-- Data to process follows --

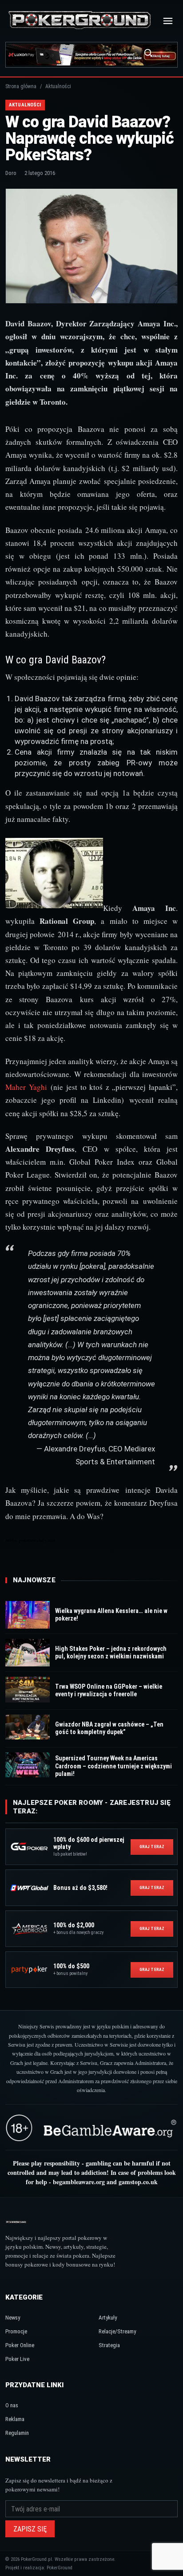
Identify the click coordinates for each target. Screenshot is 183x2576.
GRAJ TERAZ (151, 1846)
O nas (11, 2405)
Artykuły (108, 2317)
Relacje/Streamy (117, 2331)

-- Data to process concluded --

### Instructions for the task
Would you please retype the material above exactly and leave out each picture?

### Answer
Identify the click coordinates for each target. Screenshot is 183x2576.
GRAJ TERAZ (151, 1846)
O nas (11, 2405)
Artykuły (108, 2317)
Relacje/Streamy (117, 2331)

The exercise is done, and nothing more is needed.